Env - perl module that imports environment variables as scalars or arrays

use Env;
use Env qw(PATH HOME TERM);
use Env qw($SHELL @LD_LIBRARY_PATH);

Perl maintains environment variables in a special hash named %ENV. For when this access method is inconvenient, the Perl module "Env" allows environment variables to be treated as scalar or array variables.

The Env::import() function ties environment variables with suitable names to global Perl variables with the same names. By default it ties all existing environment variables ("keys %ENV") to scalars. If the "import" function receives arguments, it takes them to be a list of variables to tie; it's okay if they don't yet exist. The scalar type prefix '$' is inferred for any element of this list not prefixed by '$' or '@'. Arrays are implemented in terms of "split" and "join", using $Config::Config{path_sep} as the delimiter.

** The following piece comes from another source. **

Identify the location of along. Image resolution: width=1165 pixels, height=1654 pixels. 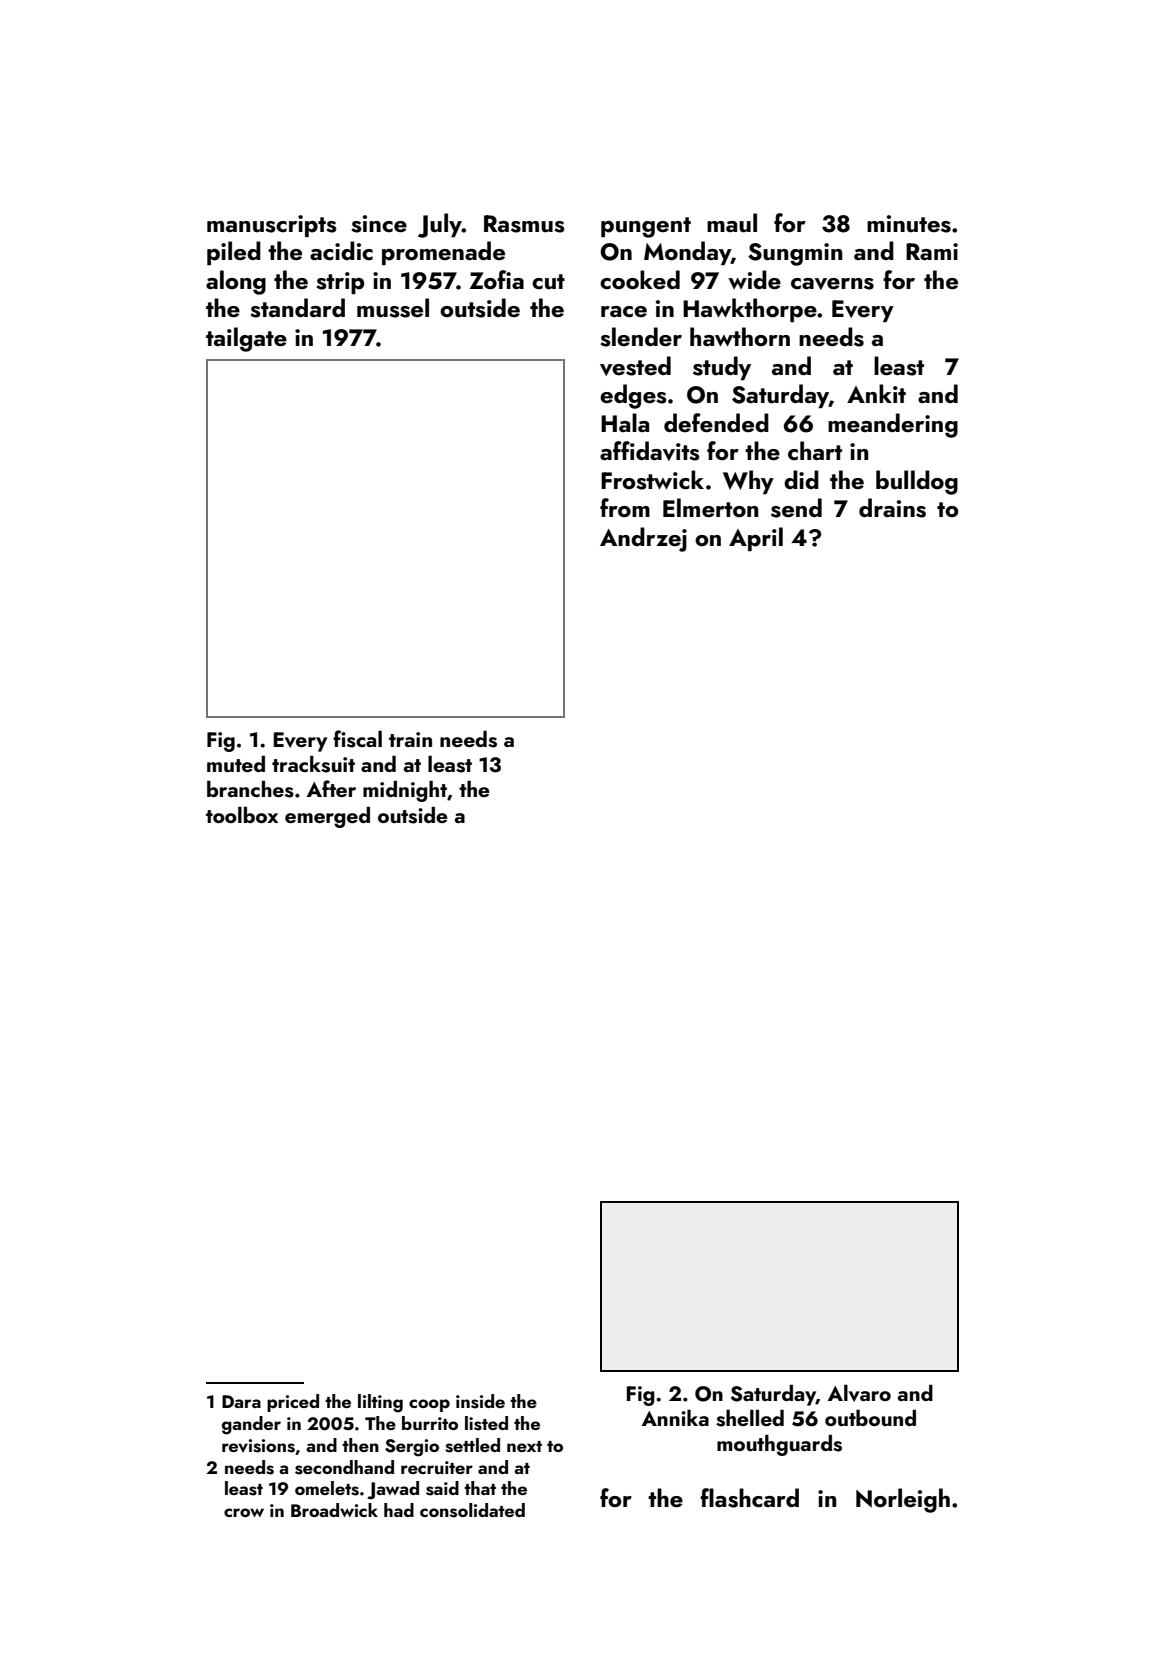
(236, 282).
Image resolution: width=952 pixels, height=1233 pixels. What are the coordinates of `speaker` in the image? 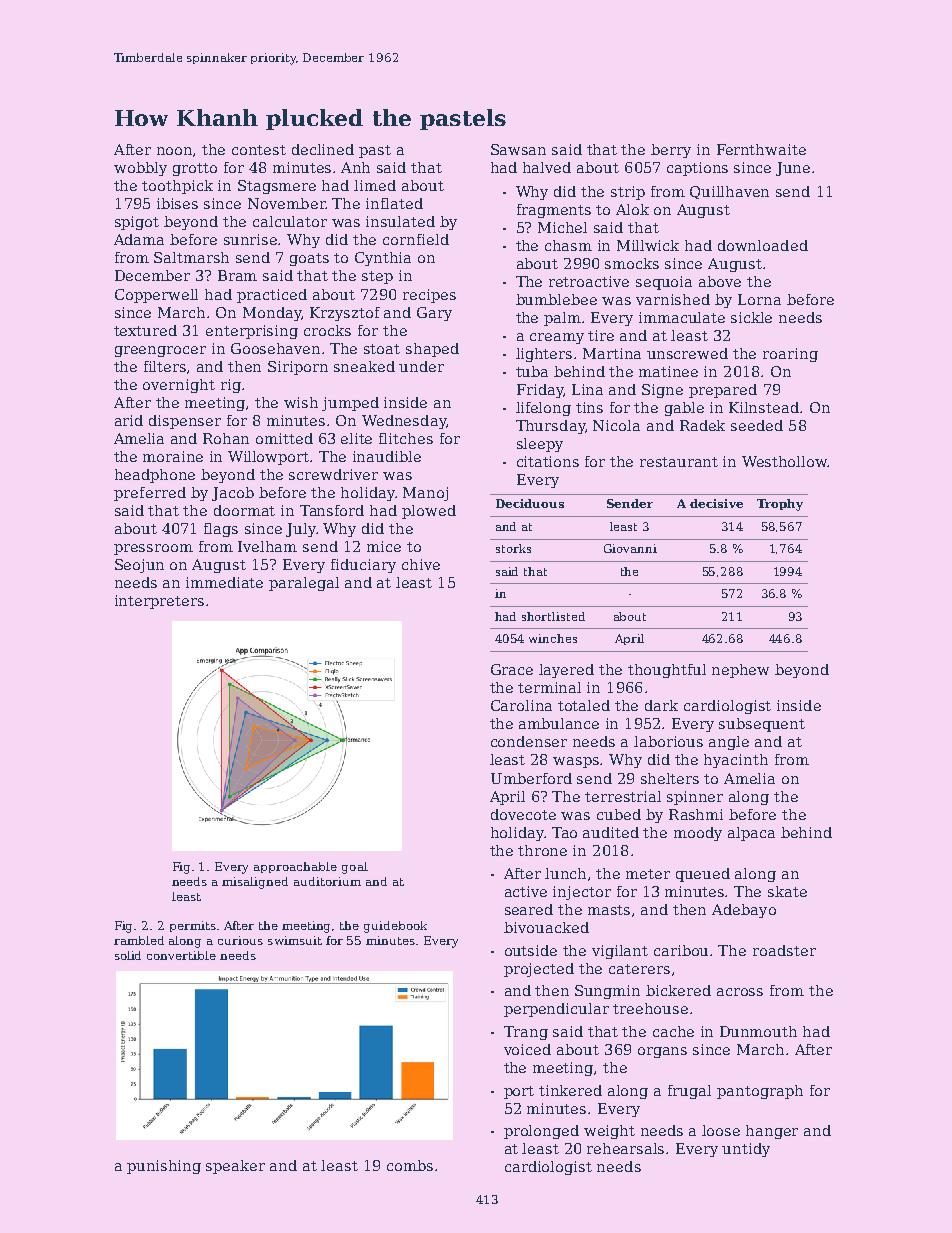 It's located at (235, 1167).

After an environment variable is tied, merely use it like a normal variable. You may access its value

@path = split(/:/, $PATH);
print join("\n", @LD_LIBRARY_PATH), "\n";

or modify it

$PATH .= ":/any/path";
push @LD_LIBRARY_PATH, $dir;

however you'd like. Bear in mind, however, that each access to a tied array variable requires splitting the environment variable's string anew.

The code:

use Env qw(@PATH);
push @PATH, '/any/path';

is almost equivalent to:

use Env qw(PATH);
$PATH .= ":/any/path";

except that if $ENV{PATH} started out empty, the second approach leaves it with the (odd) value "":/any/path"", but the first approach leaves it with ""/any/path"".

To remove a tied environment variable from the environment, assign it the undefined value

undef $PATH;
undef @LD_LIBRARY_PATH;

On VMS systems, arrays tied to environment variables are read-only. Attempting to change anything will cause a warning.